Darlington was active in public service. She was active in the local Republican Party and served as secretary and treasurer of the Fire Creek Colliers Company (1909) and trustee of West Chester State Normal School (1925). She served as director of the poor in Chester County, president of the Wentworth Home in West Chester, and vice president of the Chester County Historical Society. As chair of the society's financial committee, she raised funds to buy and improve the Chester County History Center building in 1938. She chaired Wellesley College's alumna committee as of 1907 and also served on the endowment committee.

== Personal life ==
Darlington never married and lived quietly with her sister at the family home of Faunbrook, a Victorian mansion in West Chester built in 1860 and purchased by their father in 1867. Her law offices were located at 16 East Market Street, to which she would walk daily until the age of 84. Her great-nephew, Thomas R. Butler, continued to practice law there. Judy and John Cummings bought Faunbrook from the Darlington family in 1982 and turned it into a high-end bed and breakfast and wedding venue.

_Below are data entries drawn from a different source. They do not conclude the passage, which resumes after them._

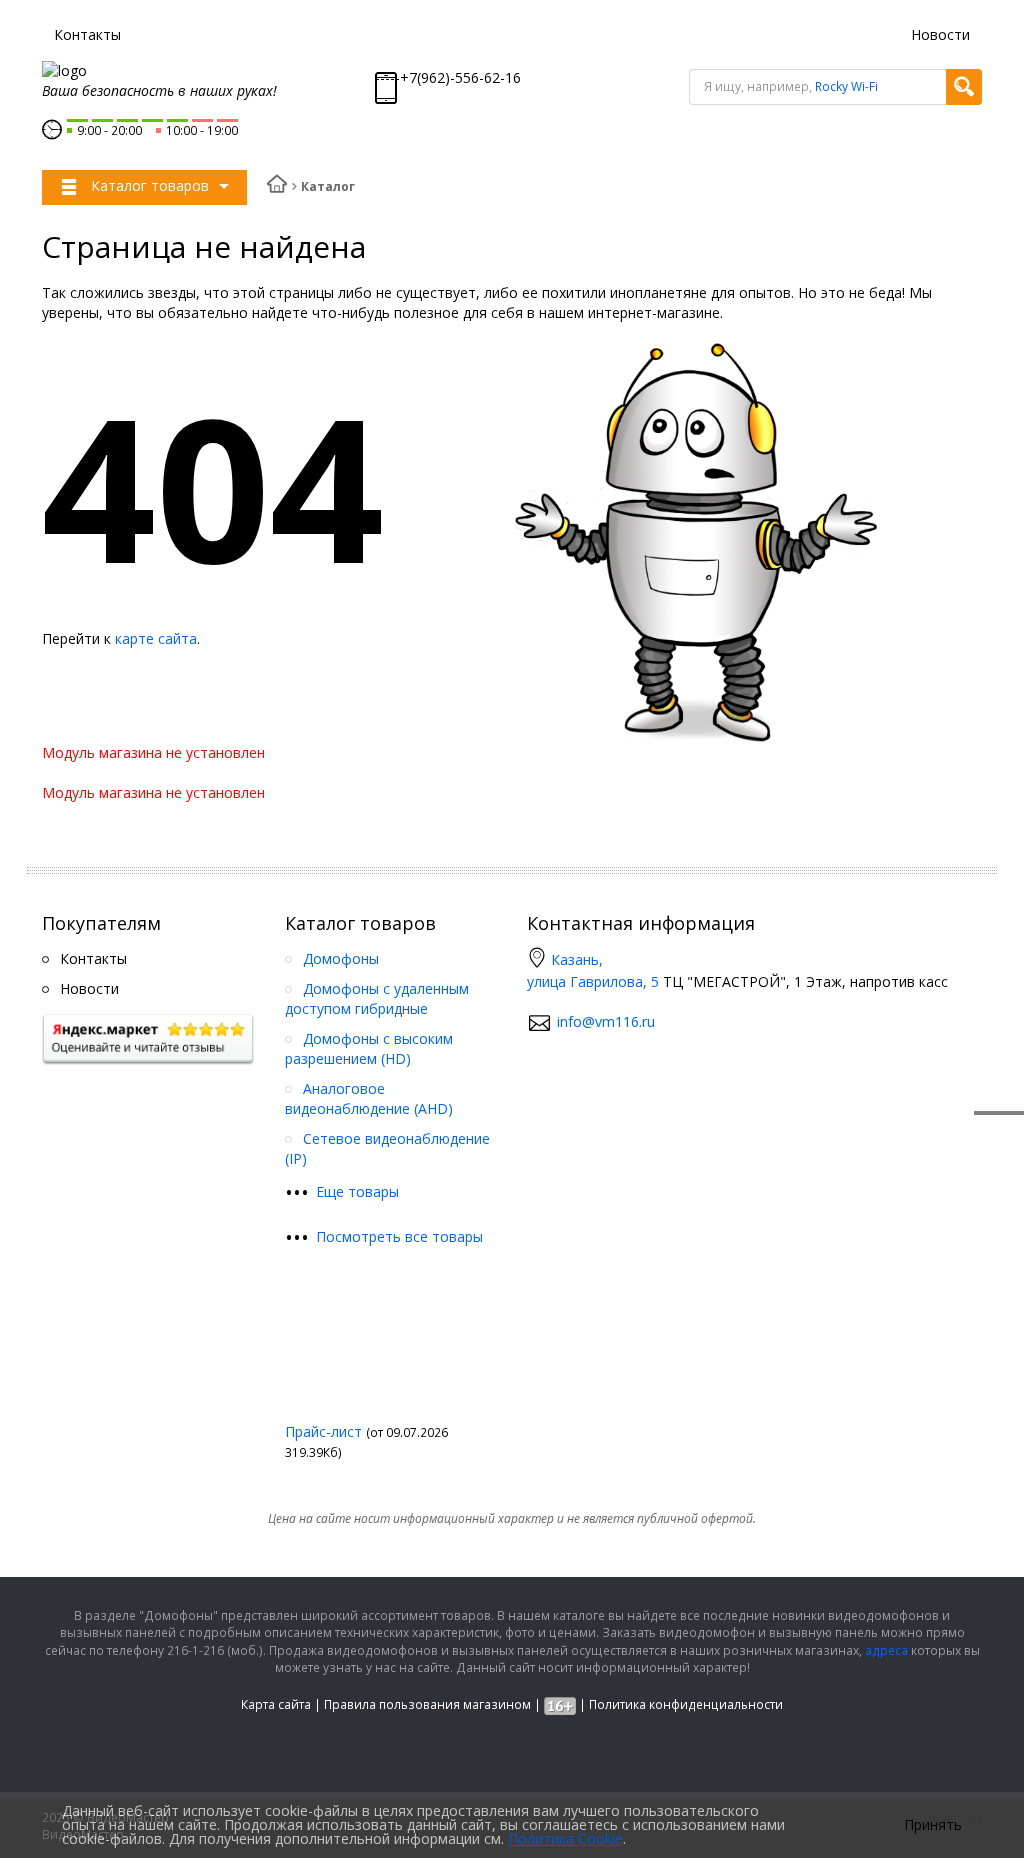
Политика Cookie (565, 1838)
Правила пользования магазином (427, 1704)
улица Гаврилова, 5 (593, 981)
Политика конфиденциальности (686, 1704)
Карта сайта (276, 1704)
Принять (933, 1825)
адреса (886, 1650)
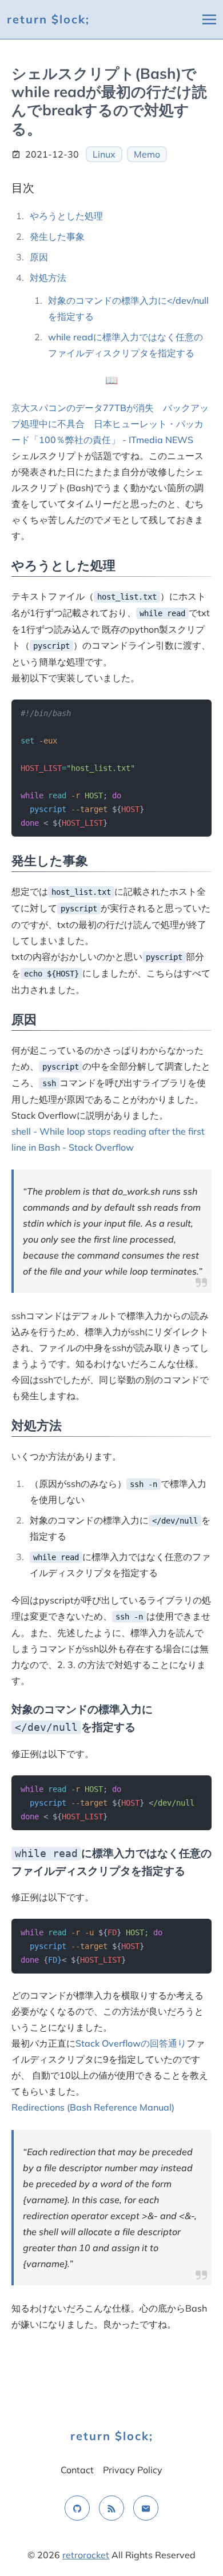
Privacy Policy (132, 2469)
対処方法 (48, 277)
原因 (39, 257)
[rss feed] (111, 2508)
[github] (77, 2508)
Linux (104, 154)
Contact (77, 2469)
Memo (147, 154)
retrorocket (85, 2555)
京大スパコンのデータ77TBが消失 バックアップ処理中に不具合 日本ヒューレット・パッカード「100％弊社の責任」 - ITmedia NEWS (110, 423)
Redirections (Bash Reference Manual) (92, 2107)
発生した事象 (57, 236)
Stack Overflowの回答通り (130, 2043)
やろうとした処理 (66, 216)
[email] (145, 2508)
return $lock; (48, 19)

Like her father, Darlington was a Quaker of English descent and used distinctive "thy" and "thou" pronouns in letters to her nephew, Smedley Butler. Later in life, she became a member of the Church of Christ, Scientist. A lifelong member of the Republican Party, she was active in the Women's Republican Club of Chester County.

Darlington died of heart failure at Faunbrook on Saturday, June 24, 1950, at the age of 85. She was buried in Oaklands Cemetery in West Chester.